Exercise instructions
Repeat the records exactly. Leave out the pictures.
# # #
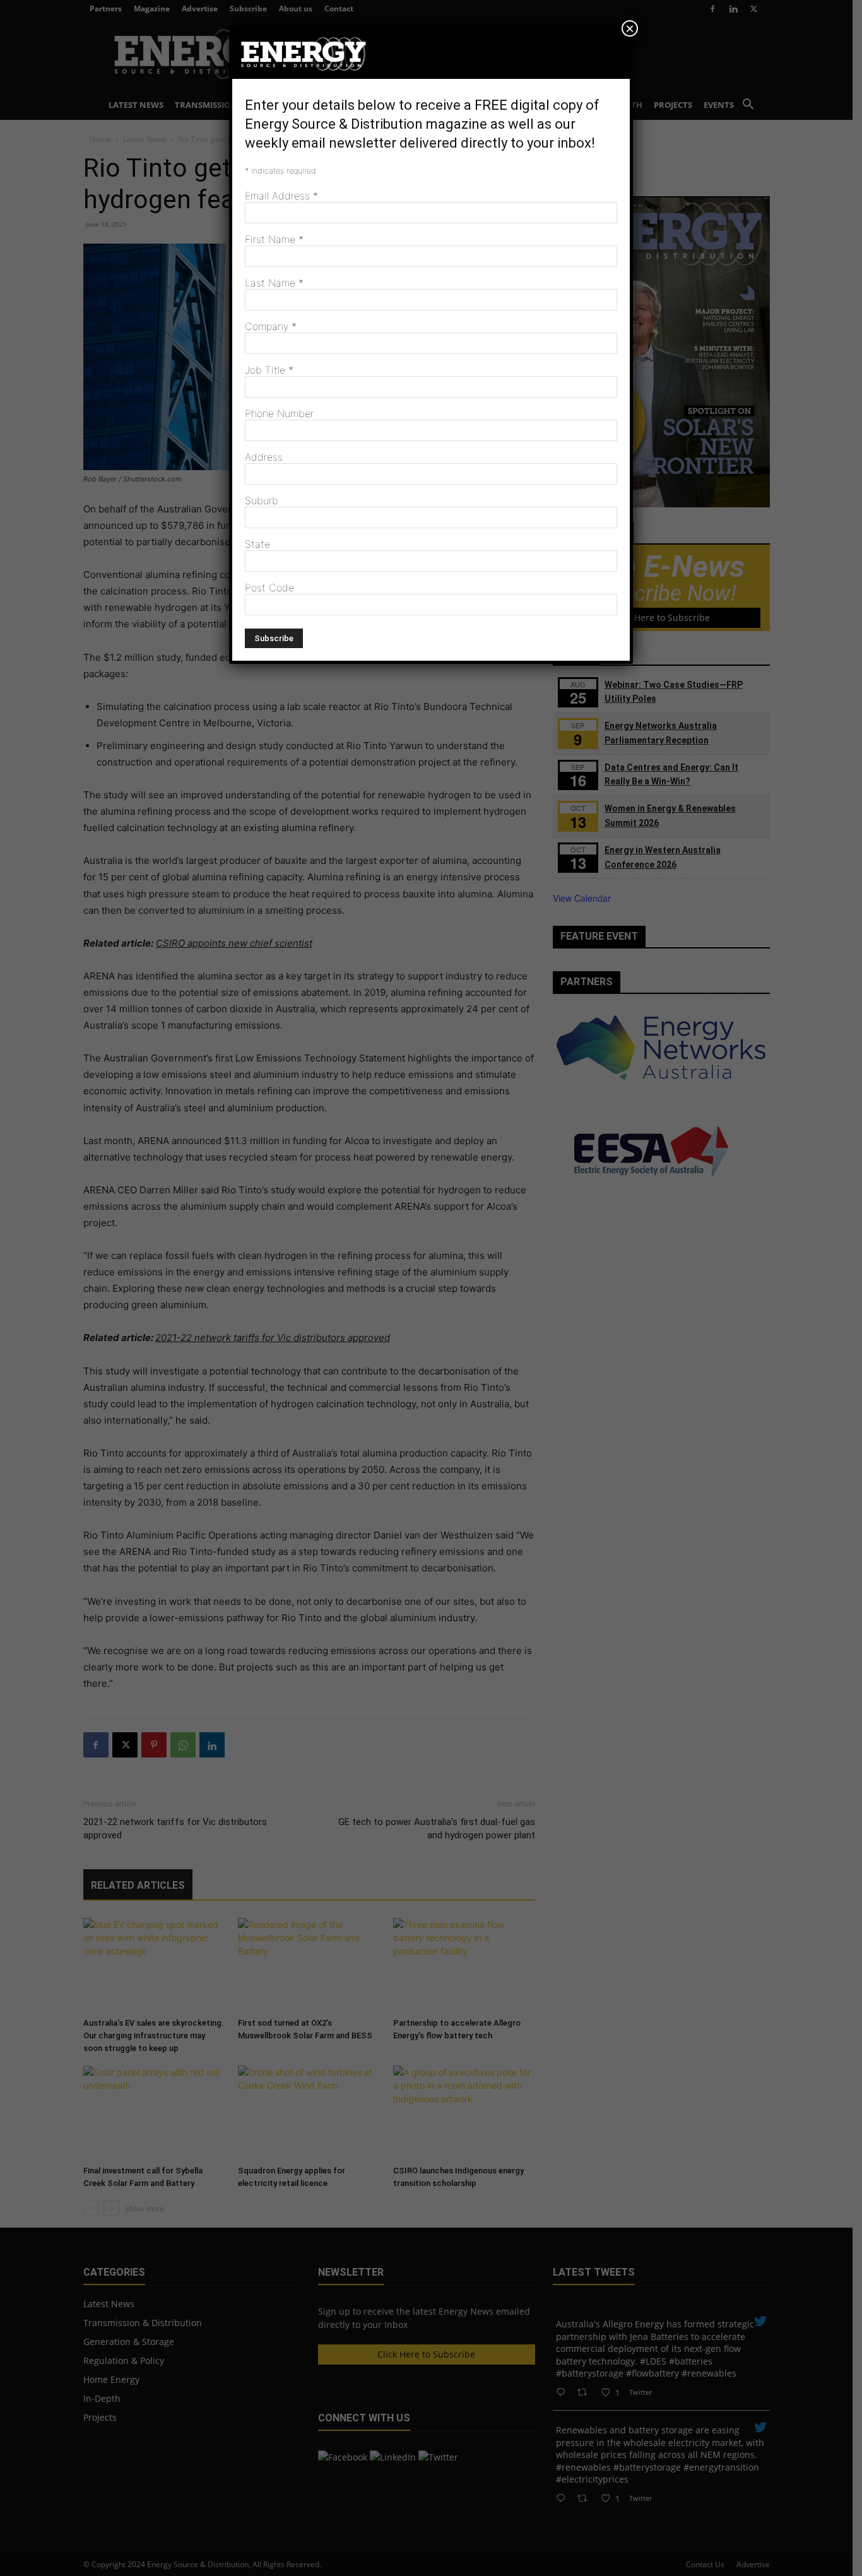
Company (271, 326)
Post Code (269, 587)
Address (264, 457)
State (257, 544)
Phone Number (279, 413)
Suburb (261, 500)
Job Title (269, 369)
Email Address (281, 195)
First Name (274, 239)
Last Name (274, 282)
# # #
Exercise solution
Company (271, 326)
Post Code (269, 587)
Address (264, 457)
State (257, 544)
Phone Number (279, 413)
Suburb (261, 500)
Job Title (269, 369)
Email Address (281, 195)
First Name (274, 239)
Last Name (274, 282)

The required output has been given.